L'assemblea, dobbiamo dirlo, ad onor del vero, si concluse con qualche mugugno.
Subito dopo quell'assemblea, io, allora segretario della sezione, Peppino Speciale, capogruppo, Gino Castronovo, Peppino Saitta, consiglieri comunali e quest'ultimo anche presidente della cooperativa "La Sicilia", lo invitammo a cena, a Porticello da Nello El Greco, naturalmente assieme a Rosario Di Salvo.
Ed attorno ad un tavolo, e senza i formalismi, le allusioni e le reticenze, inevitabili in una assemblea pubblica, gli rappresentammo in maniera chiara e forte, il rischio che dietro questi fenomeni degenerativi delle risorse comunitarie a sostegno delle produzione agricole, si potesse annidare cosa nostra.

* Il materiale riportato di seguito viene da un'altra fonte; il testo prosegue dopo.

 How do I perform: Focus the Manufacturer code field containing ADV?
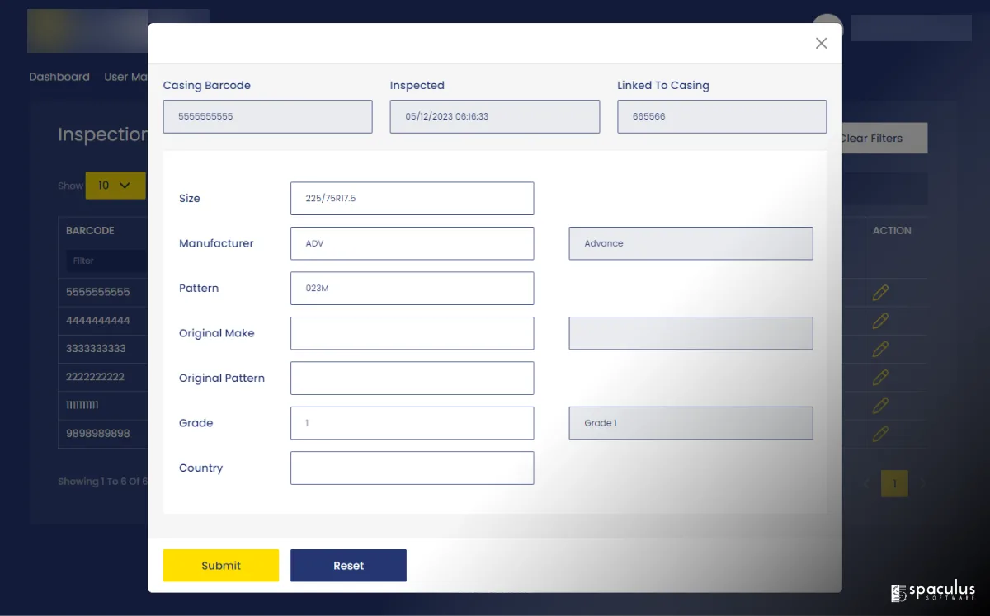click(x=412, y=243)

Ebbene, di quella sera, conservo ancora due immagini nitide e indelebili.
L'espressione forte e serena di Rosario Di Salvo, che con grande discrezione non intervenne nella discussione, pur avendo lavorato per anni presso una cooperativa agricola bagherese, e la risposta che alla nostra osservazione, ci fece Pio La Torre.
Guardandoci negli occhi, con quello sguardo che ti entrava dentro, come solo lui sapeva fare: "Ma compagni - ci disse - pensate veramente che io queste cose non le sappia e non le abbia già capite da tempo?
Fu l'ultima volta che lo incontrai da vivo.